Cockatoo Island has been open to the public for over a decade. Its cavernous industrial buildings have housed massive installations by William Kentridge, Cai Guo-Qiang and Ai Weiwei. They all exhibited during past editions of the Biennale of Sydney, for which the island is a principal venue.
The island is undeveloped and scattered with heavy machinery, old factories and an abandoned dry dock. The Sydney Harbour Federation Trust is charged with maintaining the site’s historical integrity and that of a number of other harbour locations.
But several wealthy Australian businesses, banded together as the Cockatoo Island Foundation Limited, have proposed gifting at least $80m to situate large-scale, permanent Australian and international art in the existing industrial buildings. The group’s proviso is that the Federal Government stump up $200m to remediate and rehabilitate the island after its years as a traditional indigenous site, a colonial-era prison, and a ship-building facility.
The businessman Tony Berg, a board member of the National Gallery of Australia foundation, tells The Art Newspaper that he had been “blown away” by Naoshima Island when he visited in around 2015. “We thought if one could do something like that in Sydney, it would be absolutely fantastic,” Berg said.
Under Berg's plan there would be indoor and outdoor works, a “re-wilding” of the island to attract the native birds for which it was named, and “an exciting experience of the colonial and maritime engineering history, for example with virtual reality type experiences”, he says.
The private consortium was not interested in building a new gallery or museum on the island because Sydney was “well endowed with art galleries”, Berg says.
If the consortium got a “green light” from the Sydney Harbour Federation Trust, it would employ a curator and a team to draw up a feasibility study. This will take time; the trust is undergoing an independent review which might not report to the government until late March. After that, the report might “sit with government for some months”, Berg says.
But Berg's proposal was rejected by the Sydney Harbour Federation Trust, according to its chairman Joseph Carrozzi. He says the plan requires a “whole of island lease” to an individual group, it did nothing to ease taxpayer funding of Cockatoo Island, and that the Sydney Harbour Federation Trust is due to be wound down by 2033.

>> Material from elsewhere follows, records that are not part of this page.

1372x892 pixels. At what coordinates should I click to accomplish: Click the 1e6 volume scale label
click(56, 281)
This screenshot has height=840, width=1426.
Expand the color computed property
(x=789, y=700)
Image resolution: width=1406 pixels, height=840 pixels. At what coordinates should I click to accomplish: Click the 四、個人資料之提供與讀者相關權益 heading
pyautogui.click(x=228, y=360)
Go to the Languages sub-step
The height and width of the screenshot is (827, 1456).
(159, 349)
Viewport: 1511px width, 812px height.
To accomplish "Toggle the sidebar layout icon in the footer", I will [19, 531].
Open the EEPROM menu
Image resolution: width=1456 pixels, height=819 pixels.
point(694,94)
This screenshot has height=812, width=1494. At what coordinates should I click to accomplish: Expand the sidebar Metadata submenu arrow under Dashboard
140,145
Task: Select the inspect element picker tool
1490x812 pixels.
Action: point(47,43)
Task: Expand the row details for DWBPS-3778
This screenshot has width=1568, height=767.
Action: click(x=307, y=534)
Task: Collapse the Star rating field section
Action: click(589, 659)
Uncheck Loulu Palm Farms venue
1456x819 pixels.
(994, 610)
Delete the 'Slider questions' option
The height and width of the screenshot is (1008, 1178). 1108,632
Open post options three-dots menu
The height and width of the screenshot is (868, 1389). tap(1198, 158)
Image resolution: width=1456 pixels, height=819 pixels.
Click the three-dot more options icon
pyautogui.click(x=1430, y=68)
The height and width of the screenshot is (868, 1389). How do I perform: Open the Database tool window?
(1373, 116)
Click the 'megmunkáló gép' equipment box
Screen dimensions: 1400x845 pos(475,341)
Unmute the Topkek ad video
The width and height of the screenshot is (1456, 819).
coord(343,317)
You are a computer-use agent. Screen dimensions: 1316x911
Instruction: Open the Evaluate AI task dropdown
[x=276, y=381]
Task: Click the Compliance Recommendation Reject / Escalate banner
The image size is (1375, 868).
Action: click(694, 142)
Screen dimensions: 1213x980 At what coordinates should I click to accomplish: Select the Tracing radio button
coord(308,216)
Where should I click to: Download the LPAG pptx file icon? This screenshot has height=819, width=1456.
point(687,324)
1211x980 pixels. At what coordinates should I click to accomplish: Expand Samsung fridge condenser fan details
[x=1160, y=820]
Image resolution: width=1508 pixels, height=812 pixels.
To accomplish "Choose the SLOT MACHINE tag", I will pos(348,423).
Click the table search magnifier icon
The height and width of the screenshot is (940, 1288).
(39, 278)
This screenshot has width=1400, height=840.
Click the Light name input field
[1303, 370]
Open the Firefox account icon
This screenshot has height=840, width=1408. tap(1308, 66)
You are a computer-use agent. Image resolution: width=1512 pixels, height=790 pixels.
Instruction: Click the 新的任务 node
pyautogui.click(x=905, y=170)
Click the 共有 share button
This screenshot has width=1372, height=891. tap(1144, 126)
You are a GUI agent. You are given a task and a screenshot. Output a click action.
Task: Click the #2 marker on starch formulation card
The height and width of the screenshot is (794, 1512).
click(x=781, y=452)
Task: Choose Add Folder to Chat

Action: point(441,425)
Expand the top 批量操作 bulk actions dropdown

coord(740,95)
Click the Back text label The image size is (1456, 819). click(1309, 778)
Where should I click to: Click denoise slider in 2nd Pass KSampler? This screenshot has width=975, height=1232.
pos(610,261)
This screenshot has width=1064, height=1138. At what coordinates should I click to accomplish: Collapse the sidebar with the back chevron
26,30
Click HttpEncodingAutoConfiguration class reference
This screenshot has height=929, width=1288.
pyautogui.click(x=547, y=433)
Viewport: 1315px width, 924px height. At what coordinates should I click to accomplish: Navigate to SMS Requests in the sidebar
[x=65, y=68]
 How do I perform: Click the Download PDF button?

“When we were set up 20 years ago, the concept of the trust was to protect, rehabilitate and preserve the historical sites,” Carrozzi says. “We want the government to say the trust should have an ongoing role in managing these sites because they are unique. We want all the assets to be fundamentally community assets, and (used) for the purpose of telling the story of Australia in a very specific way," he adds. "Rather than a commercialised enterprise.”